-------- Input --------

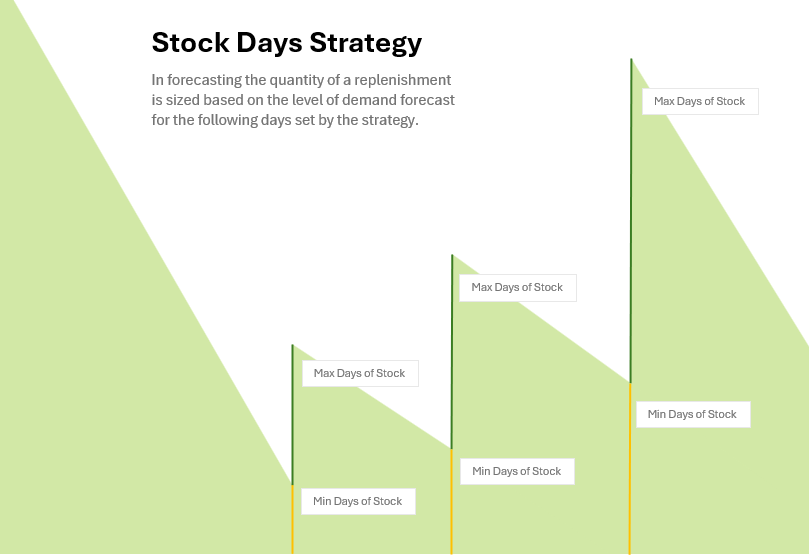Click the replenishment description paragraph text
Image resolution: width=809 pixels, height=558 pixels.
pos(303,100)
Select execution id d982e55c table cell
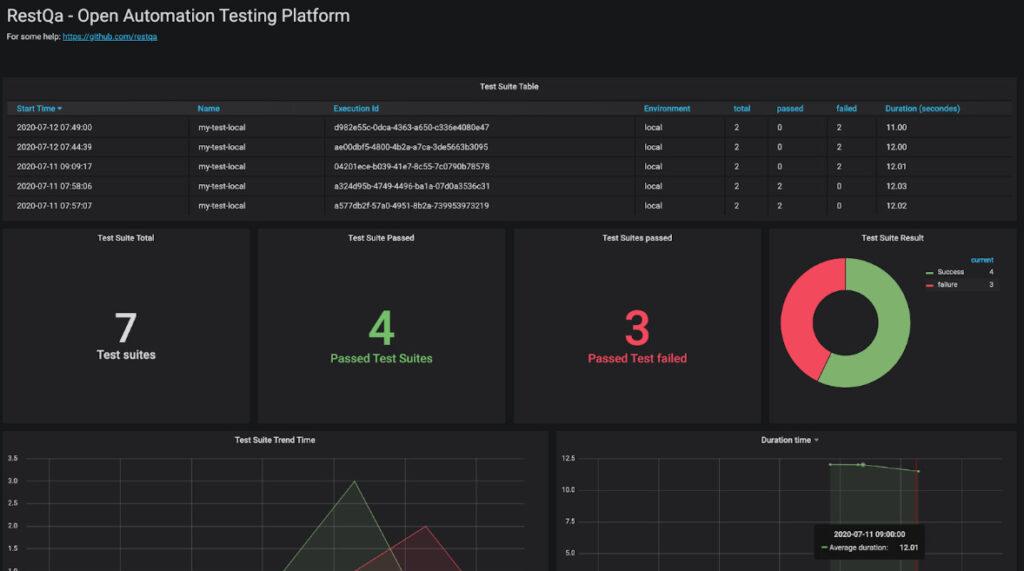1024x571 pixels. [411, 128]
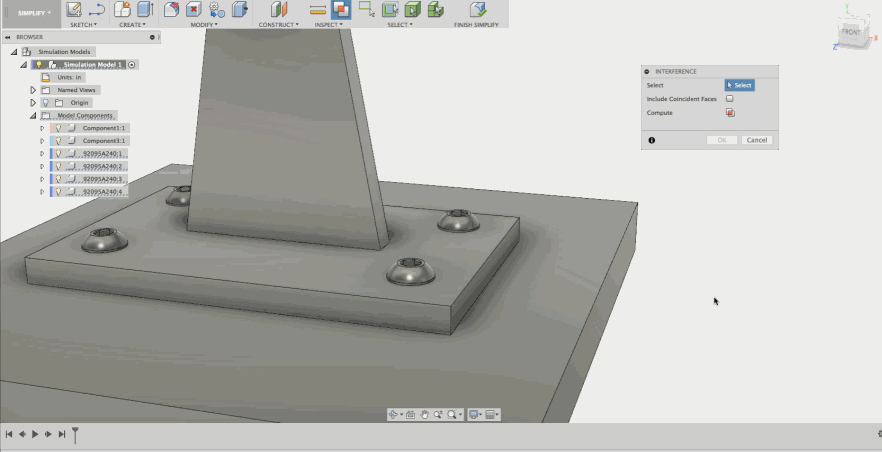Click the window selection tool icon
The image size is (882, 452).
366,10
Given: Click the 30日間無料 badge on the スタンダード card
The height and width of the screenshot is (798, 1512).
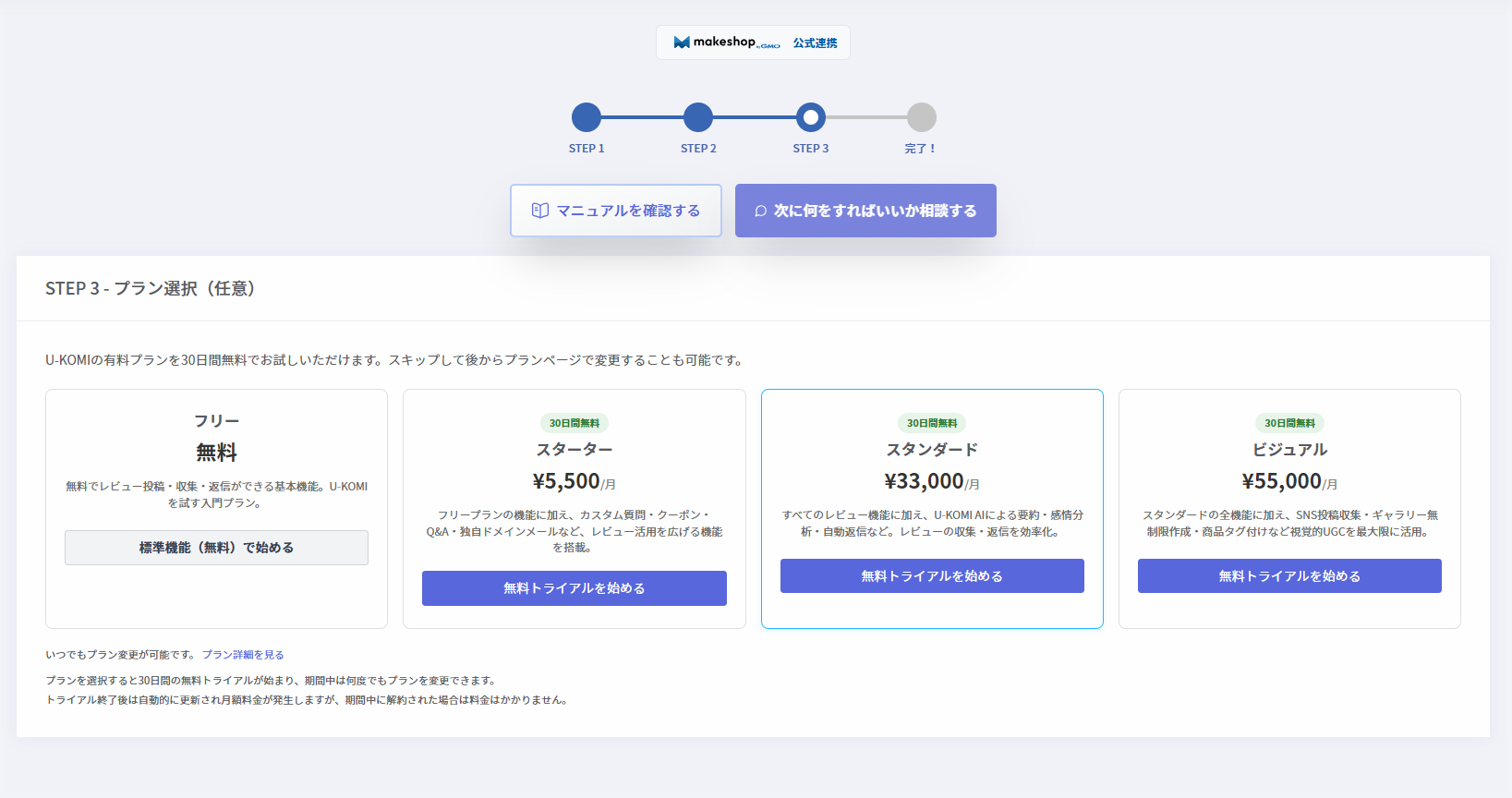Looking at the screenshot, I should coord(931,423).
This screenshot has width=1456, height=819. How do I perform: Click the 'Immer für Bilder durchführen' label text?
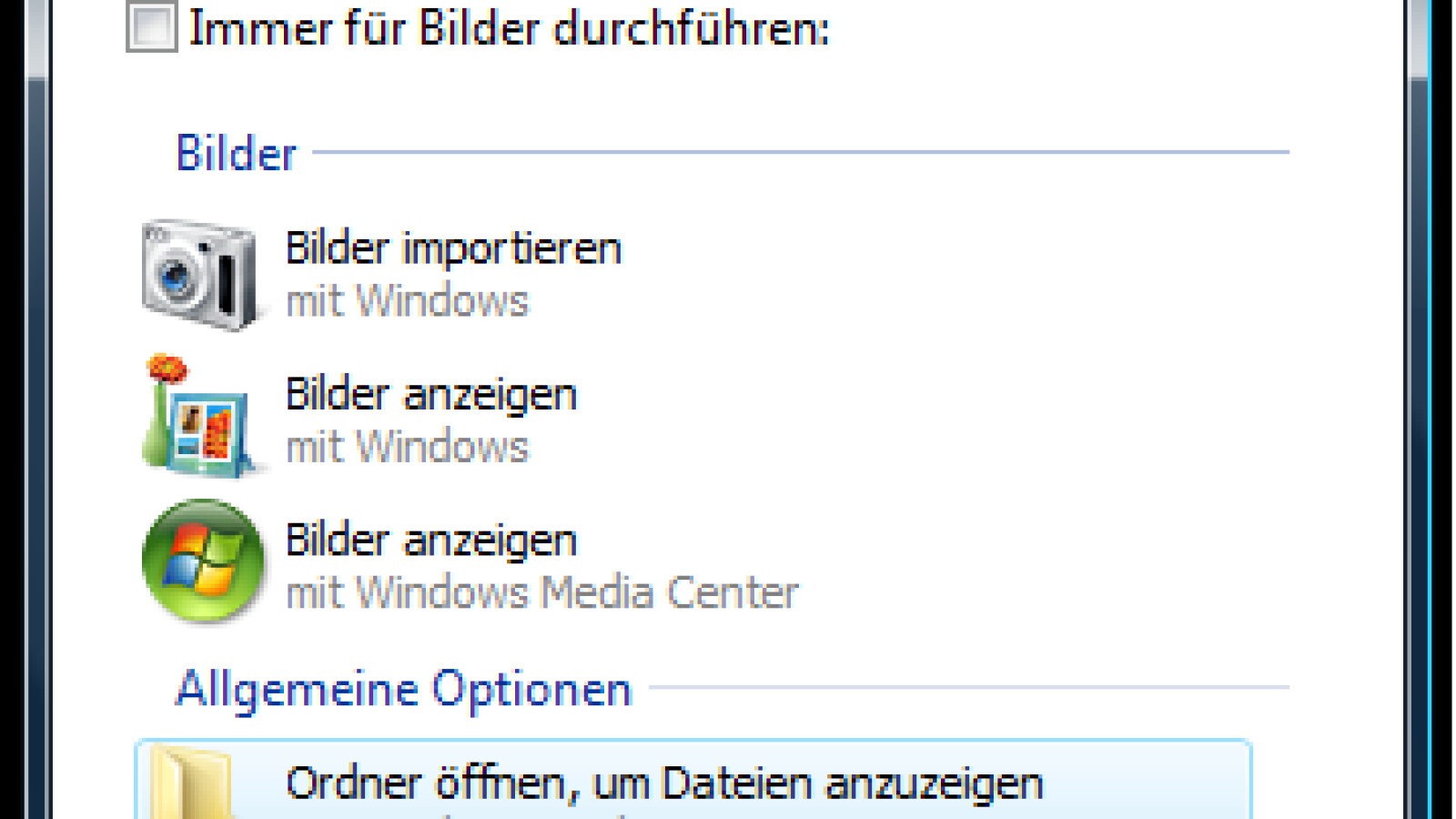point(510,28)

--------

Work order:
Pictures should be omitted. Please return exactly the lines from the line that holds "This screenshot has" through the end of the records.

Solution to this task:
This screenshot has width=1456, height=819. How do I perform: Click the 'Immer für Bilder durchführen' label text?
point(510,28)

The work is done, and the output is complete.